HC Deb 09 March 1882 vol 267 cc452-4

asked the Under Secretary of State for Foreign Affairs, Whether, considering the important and difficult questions regarding the treatment of the Indian Coolies in the French Colony of Reunion which have occurred for several years past, and are now pending, Her Majesty's Government is represented in Reunion by an officer who has special qualifications for dealing with these Coolie questions, including a knowledge of the language and habits of the Coolies; and, whether the British Consul was responsible for the protection of the British subjects despatched from Reunion, in the Coolie ship "Francis," which put into the Seychelles in October last leaky, overloaded, and without hospital accommodation?

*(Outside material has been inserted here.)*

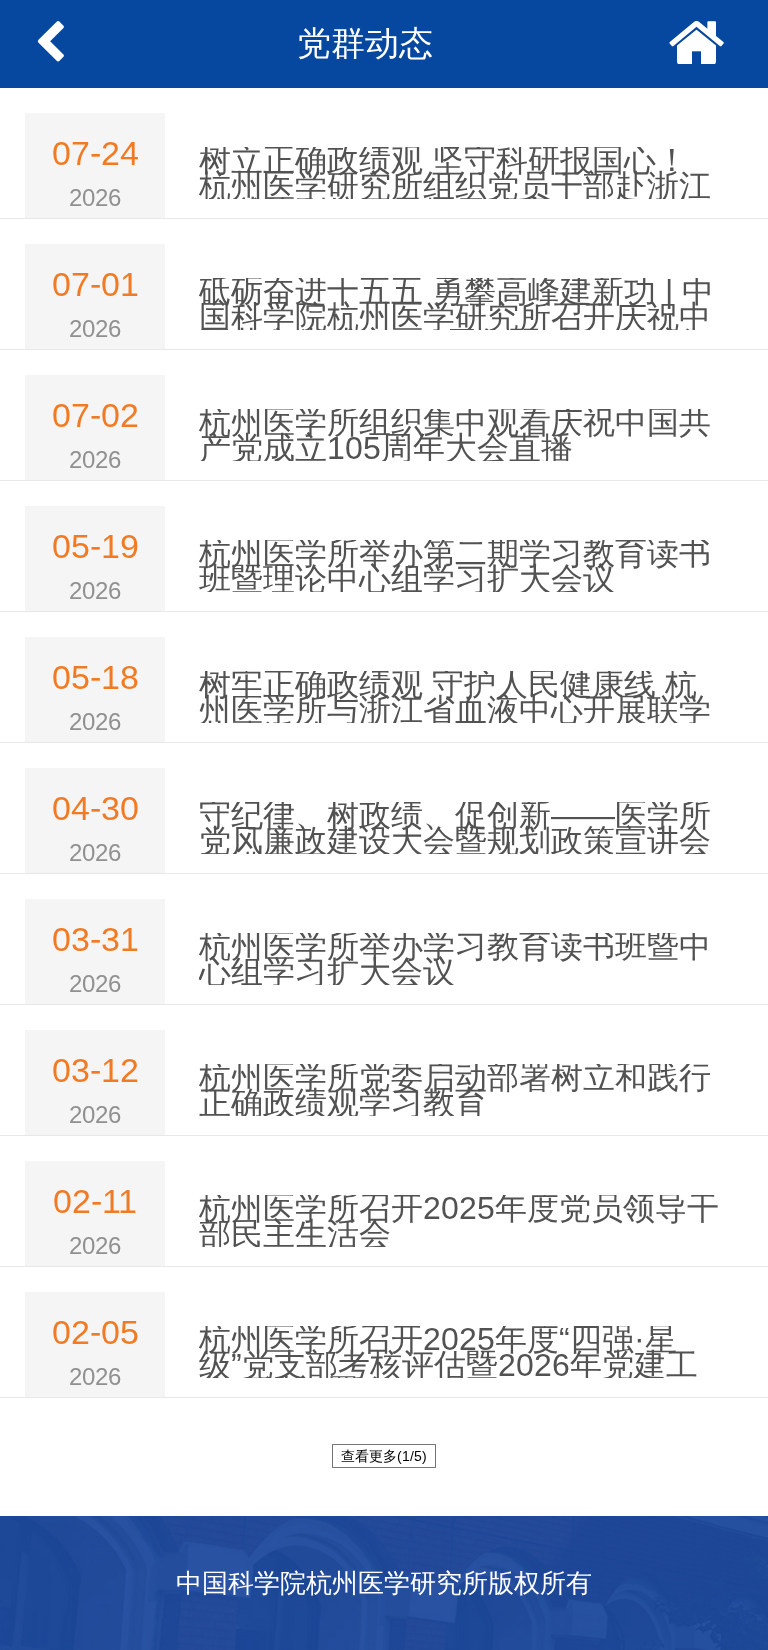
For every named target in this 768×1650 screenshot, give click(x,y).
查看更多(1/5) (384, 1456)
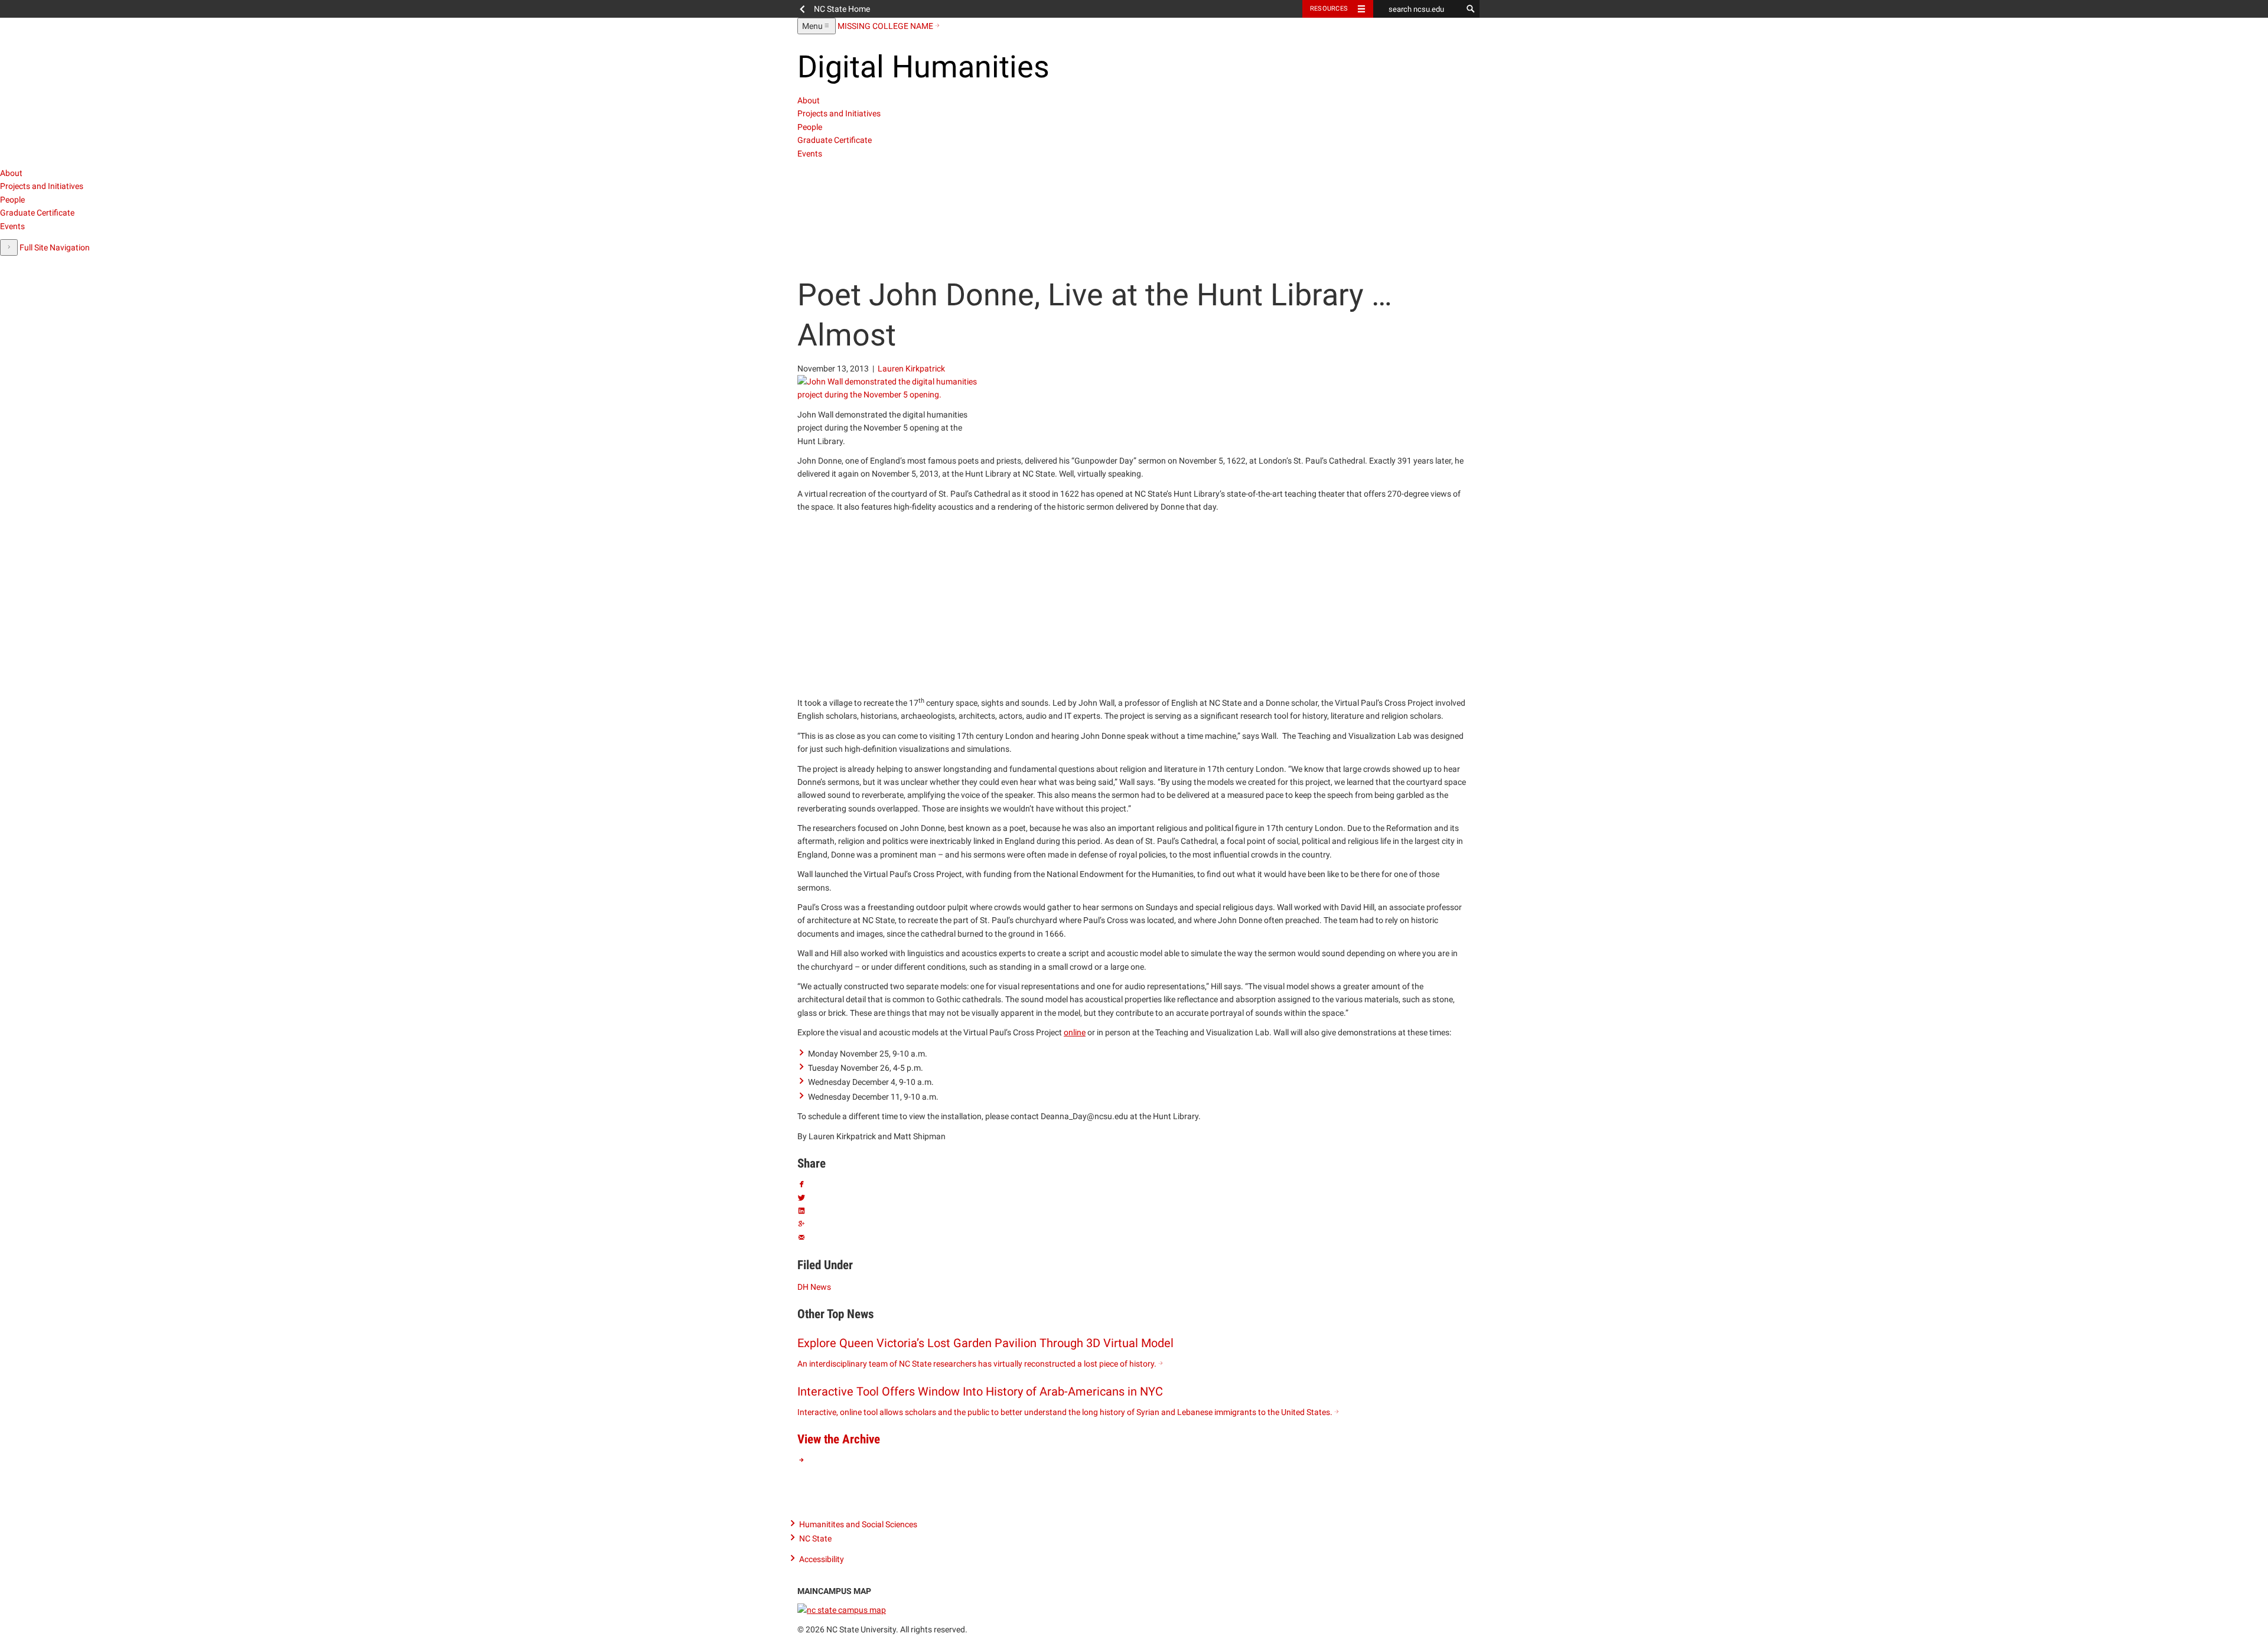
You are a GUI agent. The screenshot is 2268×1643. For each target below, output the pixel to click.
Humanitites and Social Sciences (858, 1524)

Sir, Mr. Annesley, Her Majesty's Consul at Réunion, was appointed in 1878, and should be familiar with the habits of the Coolies. It is not known whether he personally has a knowledge of Hindostani; but there is, at least, one interpreter attached to the Consulate for the especial benefit of Indian immigrants. The immigration of Coolies to Reunion is, for the time being, virtually stopped by the Indian Government pending a more satisfactory understanding than at present exists with the French Government as to their treatment. As regards the second portion of the hon. Member's Question, Consul Annesley reported, on the 27th of September last, that he had visited the ship Francis previous to her departure, and added— I inspected and questioned these immigrants individually before their embarkation, and, in reply to all my inquiries, they declared that they had no complaints to make, and they appeared well satisfied to leave this Colony. Consul Annesley makes no reference in his despatch to the ship being overloaded or wanting hospital accommodation, and was, of course, not qualified to pronounce any opinion as to the seaworthiness of the vessel.


asked the Secretary of State for India, If he has ascertained the circumstances of the Coolie ship "Francis," from Reunion, which put into the Seychelles in October last in distress; and, whether it is true that in an unsafe vessel of three hundred and fifty tons were packed four hundred and ten human beings; that there was no hospital, insufficient and improper food, and very little medicine; and that the people were landed in the Seychelles in a state of great suffering and destitution; that another vessel, the "St. Jaques," sent for them, also proved insufficient, and that further delay, suffering, and mortality, were occasioned?


Sir, I have received full information as to the circumstances of the voyage of the Francis with Coolies from Reunion, which vessel put into the Seychelles in distress. The Francis is of 330 tons, and when she sailed from Reunion had on board about 410 souls, including her crew and Indian return Coolies officially entered as representing 367 statute adults. The customary official inspections of the vessel were held at Reunion, and reported to the British Consul there, who made the usual inspection of the Coolies before embarkation. In the Reports of these inspections there was nothing which indicated that more Coolies than the French law allowed were despatched. The ship, when eight days out, sprung a leak, and had to put into the Seychelles, where the Coolies were landed on the 10th. Meanwhile, three deaths had occurred on board, and five more happened on shore. The emigrants complained to the British Chief Commissioner of the Seychelles that the food, space, and medical attendance on board the Francis had been insufficient and bad; and some of them looked ill and in an unsatisfactory condition. They seem to have been neglected by the French, who were in charge of them on first landing at the Seychelles, and much sickness prevailed among them. After attention had been called to their condition, however, all care seems to have been taken of them; and about five weeks after reaching the Seychelles they all—except 67 of them—again embarked on board the St. Jaques, a vessel of 390 tons, sent by the Reunion Government to take on the Coolies ex Francis, which ship was unable to continue her voyage. The St. Jaques reached India in due course, and the Indian Government have reported well of the treatment of the Coolies on board of her. The 67 Coolies detained were prevented by the Chief Commissioner from embarking on the St. Jaques, that officer considering that, according to the terms of the Coolie Convention of 1861 with France, there was not room for them in the St. Jaques. Eventually, shortly after the sailing of the St. Jaques, the 67 who had been detained were despatched to India by the Mauritius Government in a ship chartered for the purpose. Various questions, suggested by the case of these Coolies who sailed from Reunion in the Francis, are still under consideration in the Indian Office, the Colonial Office, and the Foreign Office.